Data for the task:
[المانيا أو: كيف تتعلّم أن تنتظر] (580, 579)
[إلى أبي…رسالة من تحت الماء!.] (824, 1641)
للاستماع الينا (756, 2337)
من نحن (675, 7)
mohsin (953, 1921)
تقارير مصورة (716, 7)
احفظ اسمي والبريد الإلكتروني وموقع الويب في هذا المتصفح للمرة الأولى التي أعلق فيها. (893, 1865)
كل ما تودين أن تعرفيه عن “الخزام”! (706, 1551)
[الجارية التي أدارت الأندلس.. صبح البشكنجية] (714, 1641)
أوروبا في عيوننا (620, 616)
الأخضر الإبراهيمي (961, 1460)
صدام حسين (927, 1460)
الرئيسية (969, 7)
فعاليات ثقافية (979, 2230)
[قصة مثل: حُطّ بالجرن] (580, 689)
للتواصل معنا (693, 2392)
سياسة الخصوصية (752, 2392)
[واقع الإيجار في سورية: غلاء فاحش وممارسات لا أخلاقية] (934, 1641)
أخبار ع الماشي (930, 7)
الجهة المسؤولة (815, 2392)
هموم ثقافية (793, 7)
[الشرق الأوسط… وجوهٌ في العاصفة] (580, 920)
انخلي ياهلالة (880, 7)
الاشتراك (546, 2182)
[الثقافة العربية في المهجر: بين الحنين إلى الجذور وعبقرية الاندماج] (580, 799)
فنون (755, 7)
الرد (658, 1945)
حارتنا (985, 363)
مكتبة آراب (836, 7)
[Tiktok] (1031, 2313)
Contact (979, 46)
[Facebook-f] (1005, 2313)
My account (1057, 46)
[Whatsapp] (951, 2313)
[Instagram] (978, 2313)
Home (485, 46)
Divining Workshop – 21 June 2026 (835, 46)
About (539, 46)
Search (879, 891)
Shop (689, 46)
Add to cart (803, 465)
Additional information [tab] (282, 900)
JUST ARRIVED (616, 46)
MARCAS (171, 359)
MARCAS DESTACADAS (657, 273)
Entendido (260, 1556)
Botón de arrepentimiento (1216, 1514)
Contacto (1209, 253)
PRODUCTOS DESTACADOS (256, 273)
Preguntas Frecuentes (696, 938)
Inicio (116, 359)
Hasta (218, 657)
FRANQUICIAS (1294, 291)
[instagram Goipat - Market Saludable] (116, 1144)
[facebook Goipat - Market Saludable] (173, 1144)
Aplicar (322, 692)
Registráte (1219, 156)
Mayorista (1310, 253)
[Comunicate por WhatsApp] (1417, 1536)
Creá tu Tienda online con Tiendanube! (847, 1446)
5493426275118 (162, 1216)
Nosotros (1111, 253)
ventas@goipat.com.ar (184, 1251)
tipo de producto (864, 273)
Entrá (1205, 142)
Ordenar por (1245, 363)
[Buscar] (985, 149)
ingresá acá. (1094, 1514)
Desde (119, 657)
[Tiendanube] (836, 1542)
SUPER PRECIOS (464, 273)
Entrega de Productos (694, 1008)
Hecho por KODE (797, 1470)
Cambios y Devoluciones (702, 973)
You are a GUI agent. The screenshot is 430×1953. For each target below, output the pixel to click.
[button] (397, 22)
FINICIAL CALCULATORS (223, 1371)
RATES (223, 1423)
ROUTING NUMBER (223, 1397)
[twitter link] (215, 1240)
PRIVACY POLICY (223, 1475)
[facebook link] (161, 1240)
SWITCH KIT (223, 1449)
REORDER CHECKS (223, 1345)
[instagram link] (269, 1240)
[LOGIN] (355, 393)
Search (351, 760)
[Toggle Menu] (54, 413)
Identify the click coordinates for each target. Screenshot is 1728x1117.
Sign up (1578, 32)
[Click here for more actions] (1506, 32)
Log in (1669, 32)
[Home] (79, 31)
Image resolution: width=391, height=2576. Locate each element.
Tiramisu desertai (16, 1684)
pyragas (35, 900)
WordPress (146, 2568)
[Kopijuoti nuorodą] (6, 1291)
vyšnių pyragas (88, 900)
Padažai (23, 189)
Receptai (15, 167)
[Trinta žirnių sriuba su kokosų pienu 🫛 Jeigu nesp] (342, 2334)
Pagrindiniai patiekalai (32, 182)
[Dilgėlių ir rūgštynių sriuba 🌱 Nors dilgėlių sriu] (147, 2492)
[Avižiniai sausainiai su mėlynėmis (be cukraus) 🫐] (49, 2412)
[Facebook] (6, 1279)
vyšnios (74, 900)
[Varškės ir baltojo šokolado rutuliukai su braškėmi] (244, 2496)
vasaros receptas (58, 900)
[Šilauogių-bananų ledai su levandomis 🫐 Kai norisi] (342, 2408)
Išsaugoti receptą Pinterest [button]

Directions for this task: Please copy each entry. Leave nothing out.

Result below:
[المانيا أو: كيف تتعلّم أن تنتظر] (580, 579)
[إلى أبي…رسالة من تحت الماء!.] (824, 1641)
للاستماع الينا (756, 2337)
من نحن (675, 7)
mohsin (953, 1921)
تقارير مصورة (716, 7)
احفظ اسمي والبريد الإلكتروني وموقع الويب في هذا المتصفح للمرة الأولى التي أعلق فيها. (893, 1865)
كل ما تودين أن تعرفيه عن “الخزام”! (706, 1551)
[الجارية التي أدارت الأندلس.. صبح البشكنجية] (714, 1641)
أوروبا في عيوننا (620, 616)
الأخضر الإبراهيمي (961, 1460)
صدام حسين (927, 1460)
الرئيسية (969, 7)
فعاليات ثقافية (979, 2230)
[قصة مثل: حُطّ بالجرن] (580, 689)
للتواصل معنا (693, 2392)
سياسة الخصوصية (752, 2392)
[واقع الإيجار في سورية: غلاء فاحش وممارسات لا أخلاقية] (934, 1641)
أخبار ع الماشي (930, 7)
الجهة المسؤولة (815, 2392)
هموم ثقافية (793, 7)
[الشرق الأوسط… وجوهٌ في العاصفة] (580, 920)
انخلي ياهلالة (880, 7)
الاشتراك (546, 2182)
[الثقافة العربية في المهجر: بين الحنين إلى الجذور وعبقرية الاندماج] (580, 799)
فنون (755, 7)
الرد (658, 1945)
حارتنا (985, 363)
مكتبة آراب (836, 7)
[Tiktok] (1031, 2313)
Contact (979, 46)
[Facebook-f] (1005, 2313)
My account (1057, 46)
[Whatsapp] (951, 2313)
[Instagram] (978, 2313)
Home (485, 46)
Divining Workshop – 21 June 2026 (835, 46)
About (539, 46)
Search (879, 891)
Shop (689, 46)
Add to cart (803, 465)
Additional information [tab] (282, 900)
JUST ARRIVED (616, 46)
MARCAS (171, 359)
MARCAS DESTACADAS (657, 273)
Entendido (260, 1556)
Botón de arrepentimiento (1216, 1514)
Contacto (1209, 253)
PRODUCTOS DESTACADOS (256, 273)
Preguntas Frecuentes (696, 938)
Inicio (116, 359)
Hasta (218, 657)
FRANQUICIAS (1294, 291)
[instagram Goipat - Market Saludable] (116, 1144)
[facebook Goipat - Market Saludable] (173, 1144)
Aplicar (322, 692)
Registráte (1219, 156)
Mayorista (1310, 253)
[Comunicate por WhatsApp] (1417, 1536)
Creá tu Tienda online con Tiendanube! (847, 1446)
5493426275118 (162, 1216)
Nosotros (1111, 253)
ventas@goipat.com.ar (184, 1251)
tipo de producto (864, 273)
Entrá (1205, 142)
Ordenar por (1245, 363)
[Buscar] (985, 149)
ingresá acá. (1094, 1514)
Desde (119, 657)
[Tiendanube] (836, 1542)
SUPER PRECIOS (464, 273)
Entrega de Productos (694, 1008)
Hecho por KODE (797, 1470)
Cambios y Devoluciones (702, 973)
You are a GUI agent. The screenshot is 430×1953. For each target below, output the pixel to click.
[button] (397, 22)
FINICIAL CALCULATORS (223, 1371)
RATES (223, 1423)
ROUTING NUMBER (223, 1397)
[twitter link] (215, 1240)
PRIVACY POLICY (223, 1475)
[facebook link] (161, 1240)
SWITCH KIT (223, 1449)
REORDER CHECKS (223, 1345)
[instagram link] (269, 1240)
[LOGIN] (355, 393)
Search (351, 760)
[Toggle Menu] (54, 413)
Identify the click coordinates for each target. Screenshot is 1728x1117.
Sign up (1578, 32)
[Click here for more actions] (1506, 32)
Log in (1669, 32)
[Home] (79, 31)
Image resolution: width=391, height=2576. Locate each element.
Tiramisu desertai (16, 1684)
pyragas (35, 900)
WordPress (146, 2568)
[Kopijuoti nuorodą] (6, 1291)
vyšnių pyragas (88, 900)
Padažai (23, 189)
Receptai (15, 167)
[Trinta žirnių sriuba su kokosų pienu 🫛 Jeigu nesp] (342, 2334)
Pagrindiniai patiekalai (32, 182)
[Dilgėlių ir rūgštynių sriuba 🌱 Nors dilgėlių sriu] (147, 2492)
[Avižiniai sausainiai su mėlynėmis (be cukraus) 🫐] (49, 2412)
[Facebook] (6, 1279)
vyšnios (74, 900)
[Varškės ir baltojo šokolado rutuliukai su braškėmi] (244, 2496)
vasaros receptas (58, 900)
[Šilauogių-bananų ledai su levandomis 🫐 Kai norisi] (342, 2408)
Išsaugoti receptą Pinterest [button]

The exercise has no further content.